Basically its getting an assembly that can handle 600 + hp and 7000 rpm, but Im keeping it at the factory 300-ish hp and will never see anything over 5500 rpm, so it will be a well overbuilt engine, with parts that are worth carrying over to a new engine should something terrible happen.
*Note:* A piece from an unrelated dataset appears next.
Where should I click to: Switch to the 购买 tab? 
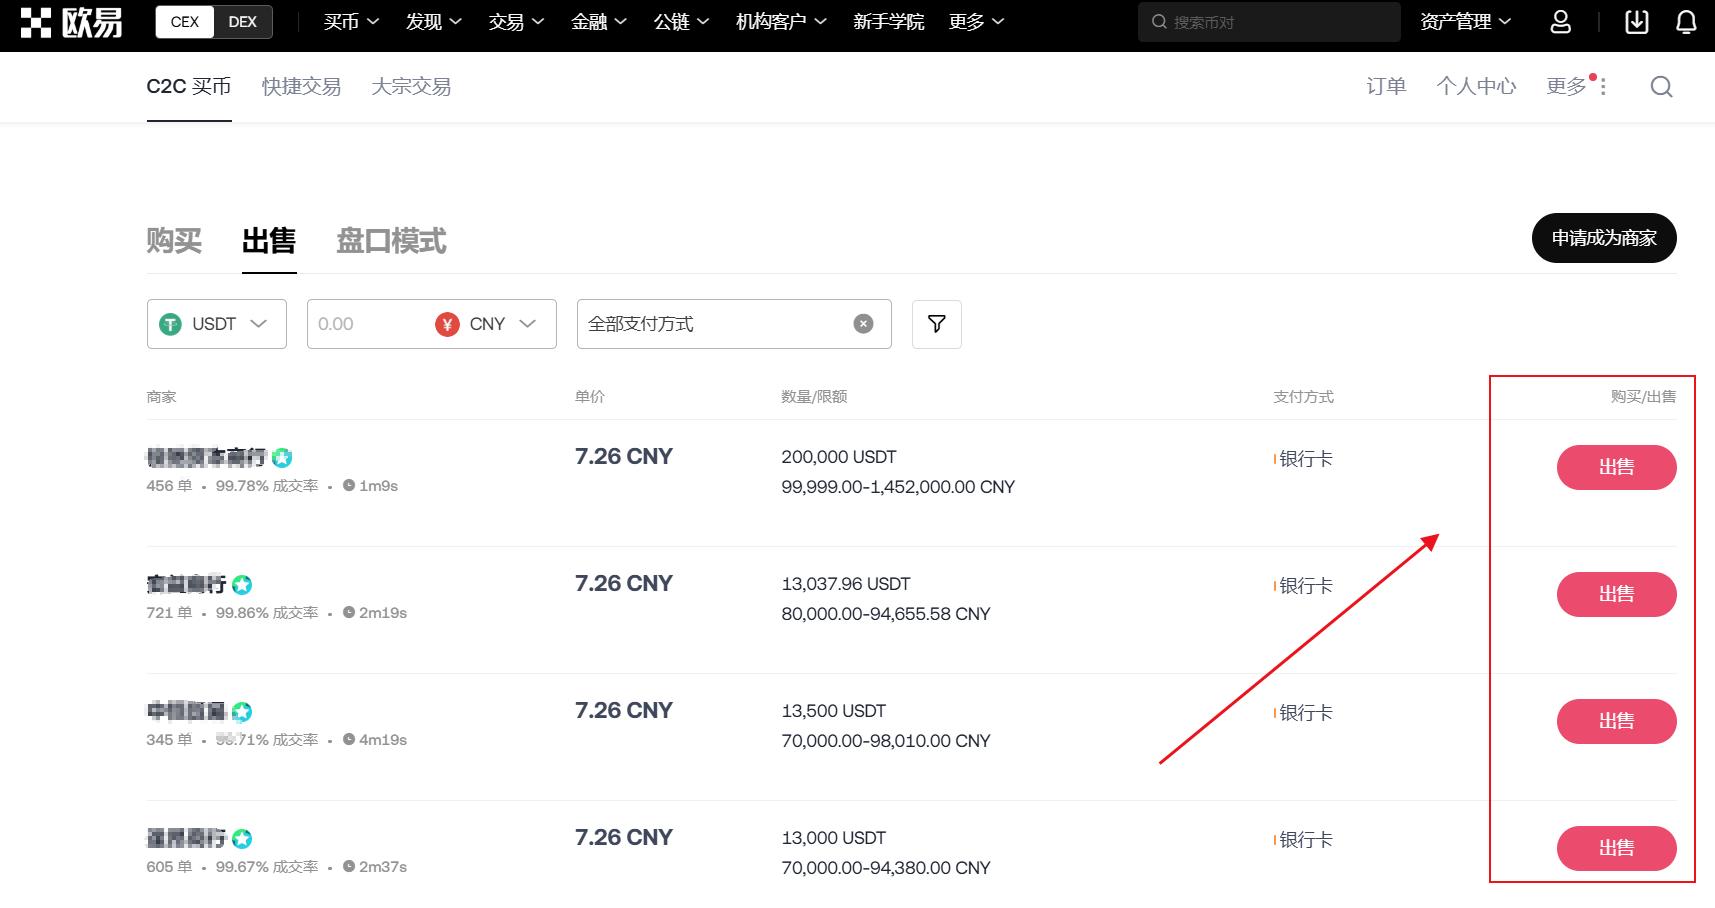[174, 241]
for those that understand engine building this should give you something to salivate over.
-block has been milled to .030 over, and getting surfaced
-rotating assembly is getting blanced and blueprinted,
-heads are the stock vortec 906's and now have had the press in studs removed for qin. everything is getting touched off and squared

parts going in are:

ARP High Performance Series Cylinder Head Bolt Kits
ARP Main Stud Kits
ARP Pro Series Rocker Arm Studs
ARP Timing Cover Bolt Kits
COMP Cams Steel Valve Spring Retainers
COMP Cams Beehive Valve Springs
COMP Cams Race Valve Locks
Clevite Coated H-Series Main Bearings
Cloyes Original Race True Roller Timing Set
Eddie Motorsports Aluminum Valve Covers
Fel-Pro Performance PermaTorque MLS Head Gaskets
Holley Cast Aluminum Timing Cover
King HP-Series Cam Bearings
Manley Race Series Stainless Steel Valves
Manley Chromoly Swedged End Pushrods
Melling Shark Tooth Oil Pump,High-volume, High-pressure.
Milodon Freeze Plug Kit
MSD Street Fire EFI Distributor
MSD Blaster OEM Replacement Coil
Chevrolet Performance Rear Main Seal
PRW Pro Series Stainless Steel Rocker Arms
PRW Billet Rocker Arm Stud Girdle
Performance Quotient PQx SFI-Rated Racing FluidGel Damper
Scat Forged 4340 Standard Weight Crankshaft
Scat forged 4340 H-Beam Connecting Rods
SCE Pro Copper Annealed Exhaust Gaskets
Wiseco Pro Tru Street Pistons

pictures of the buildup will start popping up as soon as the parts hit the doormat
 
What camshaft specs are you going with?
I’m keeping the stock cam since it already has the most modern fuel injection system and there is no point in changing the cam as it would require reprogramming the ECU and would actually make it a less reliable engine, The goal is not to produce more power, its to lower internal stresses, beef up all the components to make structural failure negligible, and make it run as smooth as possible. In the end I am doing it to make the engine last as long as possible with the lowest likelihood of internal failure.
 
Last layer of bilge coat white goes down, now to stat running the wiring and fuel systems.